**Try it**:
Give back every entry, exactly as written.

Stored records
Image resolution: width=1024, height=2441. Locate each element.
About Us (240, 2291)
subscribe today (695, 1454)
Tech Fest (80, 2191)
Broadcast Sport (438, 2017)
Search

**Completed task**:
Image resolution: width=1024, height=2441. Locate each element.
About Us (240, 2291)
subscribe today (695, 1454)
Tech Fest (80, 2191)
Broadcast Sport (438, 2017)
Search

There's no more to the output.